The supper club subverting Jamie Oliver’s divisive School Dinners
In aid of food bank charity the Trussell Trust, artist George McCallum and chef Ben Munslow hosted a dining experience inspired by the food we loved as kids.
Culture
Words: Jade Wickes
Photography: Lewis Khan
“You know those drunken conversations you have with a pal where you’re like: ‘We’ve just got to do it’? The School Dinner Club was born out of a chat like that,” says George McCallum, the creative director and part-time baker best known for his filthy cigarette cake and other artistic culinary creations.
Over the last few weeks, he’s been cooking up a storm with Ben Munslow, head chef at Coal Rooms, a restaurant nestled in Peckham Rye station in South London. On the menu: a nostalgia-fuelled, irreverent dining experience inspired by Jamie Oliver’s well-intentioned but wrong-headed Jamie’s School Dinners TV show. Aired on Channel 4 in 2005, it saw Oliver try to overhaul unhealthy school lunches at Kidbrooke School in Greenwhich, where he faced an actual student rebellion for trying to ban junk food.
The onetime Naked Chef even spearheaded a dinner lady bootcamp, for which he enlisted the catering division of the British army to give lessons on quick cooking. The show influenced then-Prime Minister Tony Blair to improve school dinners, leading to the School Food Trust, a £60 million initiative geared towards healthier lunches across UK schools. The biggest casualty: turkey twizzlers, which were banned.
Looking back, Oliver’s efforts made for a pretty lazy, classist attempt at positive change. Something of which McCallum is acutely aware, not least because the school at the centre of the campaign was the one he attended.
“I’m sure the crap we were eating was in need of reform, but it felt condescending even back then,” he says. “His legacy, the food we had when he left, was proper grim and sapped of any joy – soggy paninis, watery pasta.
“It was another example of middle class people telling those from under-privileged backgrounds what they should be eating. That’s kind of hard to swallow.”

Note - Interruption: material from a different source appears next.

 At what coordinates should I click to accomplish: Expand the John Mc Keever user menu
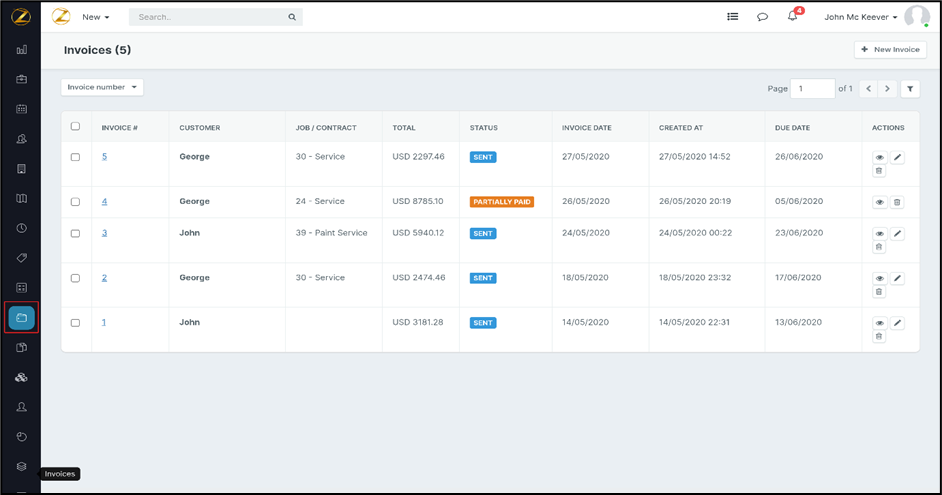861,17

Not so hard to swallow: the School Dinner Club menu dreamt up by Munslow and McCallum, which included Dairylea Dunkers with wild garlic and caviar; oysters stuffed with Space Raiders and green sriracha; a giant Gruyère Wotsit with truffle honey on top; duck rillette dinosaurs; and, last but not least, a Nokia 3310-shaped choc-ice. This was all served up at Coal Rooms on a bespoke meal tray designed by artist Alma Berrow, and washed down with Lambrini and spiked Big Time bubblegum drinks.
“There’s something fun about taking food that was villainised and looked down on when we were younger and elevating it as grown-ups,” McCallum continues. “We went out of our way to make it as OTT as possible.” Best of all, all the proceeds from the night went to the Trussell Trust, one of the UK’s biggest food bank providers.
“Given the cost of living crisis, it would have felt gross to make money off the night,” McCallum says. “The Trussell Trust does amazing work around food poverty, so it only felt right to give all the profits to them.”
Jamie, if you’re reading this, we hope to see you at the next one.